WHAT TO WORK ON> Beneath this instruction is a block of data; output from it exactly the lines that run from the one containing "Leaflet (882, 1844)" through the one containing "[Click to Chat with Gemma] (306, 2548)", inclusive.
┏━━
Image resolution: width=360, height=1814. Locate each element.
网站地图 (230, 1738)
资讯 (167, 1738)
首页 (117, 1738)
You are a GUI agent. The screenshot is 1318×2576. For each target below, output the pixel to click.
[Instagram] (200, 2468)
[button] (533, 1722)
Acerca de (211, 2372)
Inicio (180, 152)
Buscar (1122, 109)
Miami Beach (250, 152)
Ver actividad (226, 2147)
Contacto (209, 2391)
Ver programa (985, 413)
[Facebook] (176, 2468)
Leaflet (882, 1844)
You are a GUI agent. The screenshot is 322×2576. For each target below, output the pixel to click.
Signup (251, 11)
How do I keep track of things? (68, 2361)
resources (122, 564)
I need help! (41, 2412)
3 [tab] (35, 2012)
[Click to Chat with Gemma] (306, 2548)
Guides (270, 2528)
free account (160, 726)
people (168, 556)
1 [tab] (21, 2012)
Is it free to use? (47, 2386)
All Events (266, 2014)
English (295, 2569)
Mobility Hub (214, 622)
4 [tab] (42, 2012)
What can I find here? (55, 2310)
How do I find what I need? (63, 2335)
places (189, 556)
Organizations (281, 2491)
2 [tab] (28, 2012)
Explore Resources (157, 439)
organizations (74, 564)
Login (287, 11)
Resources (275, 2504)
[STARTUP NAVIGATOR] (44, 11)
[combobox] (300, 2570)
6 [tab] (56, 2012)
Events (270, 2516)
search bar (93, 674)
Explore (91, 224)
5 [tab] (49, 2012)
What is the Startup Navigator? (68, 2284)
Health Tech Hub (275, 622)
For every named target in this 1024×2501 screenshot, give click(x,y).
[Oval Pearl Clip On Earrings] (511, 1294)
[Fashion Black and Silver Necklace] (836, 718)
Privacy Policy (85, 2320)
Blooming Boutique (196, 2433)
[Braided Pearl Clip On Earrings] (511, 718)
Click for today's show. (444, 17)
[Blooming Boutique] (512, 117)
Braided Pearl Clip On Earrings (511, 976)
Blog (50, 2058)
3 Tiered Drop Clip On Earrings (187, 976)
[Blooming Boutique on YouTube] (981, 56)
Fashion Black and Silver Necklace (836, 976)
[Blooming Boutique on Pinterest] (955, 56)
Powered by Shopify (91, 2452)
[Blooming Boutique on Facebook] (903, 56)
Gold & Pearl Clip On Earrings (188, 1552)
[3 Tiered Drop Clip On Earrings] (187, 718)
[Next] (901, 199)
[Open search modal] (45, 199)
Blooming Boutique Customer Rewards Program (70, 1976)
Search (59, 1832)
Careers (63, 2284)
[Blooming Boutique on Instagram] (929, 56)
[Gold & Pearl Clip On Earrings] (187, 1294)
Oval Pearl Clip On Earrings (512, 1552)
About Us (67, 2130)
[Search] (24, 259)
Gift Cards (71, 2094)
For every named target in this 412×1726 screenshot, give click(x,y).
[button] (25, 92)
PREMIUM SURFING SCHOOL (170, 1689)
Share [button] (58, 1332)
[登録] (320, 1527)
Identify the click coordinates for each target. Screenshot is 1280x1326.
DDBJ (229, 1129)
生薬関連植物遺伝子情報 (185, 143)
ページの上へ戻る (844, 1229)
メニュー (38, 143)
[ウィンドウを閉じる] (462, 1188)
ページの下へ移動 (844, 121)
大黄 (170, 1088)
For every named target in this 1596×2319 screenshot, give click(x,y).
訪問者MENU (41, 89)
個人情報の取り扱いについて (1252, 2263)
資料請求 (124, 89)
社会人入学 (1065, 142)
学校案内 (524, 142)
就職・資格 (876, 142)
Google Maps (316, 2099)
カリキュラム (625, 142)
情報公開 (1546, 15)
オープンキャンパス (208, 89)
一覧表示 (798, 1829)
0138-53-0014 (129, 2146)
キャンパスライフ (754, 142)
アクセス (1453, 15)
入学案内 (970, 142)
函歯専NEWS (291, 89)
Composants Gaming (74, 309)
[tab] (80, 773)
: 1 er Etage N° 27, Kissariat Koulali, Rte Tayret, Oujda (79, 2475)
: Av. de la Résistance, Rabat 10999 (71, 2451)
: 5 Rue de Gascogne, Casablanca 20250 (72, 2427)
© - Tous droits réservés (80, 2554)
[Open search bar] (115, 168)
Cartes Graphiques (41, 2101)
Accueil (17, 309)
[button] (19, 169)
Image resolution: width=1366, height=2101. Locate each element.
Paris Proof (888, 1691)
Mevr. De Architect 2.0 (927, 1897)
┗━━
SOLUTION TO THE PROBLEM>
Leaflet (882, 1844)
You are a GUI agent. The screenshot is 322×2576. For each target below, output the pixel to click.
Signup (251, 11)
How do I keep track of things? (68, 2361)
resources (122, 564)
I need help! (41, 2412)
3 [tab] (35, 2012)
[Click to Chat with Gemma] (306, 2548)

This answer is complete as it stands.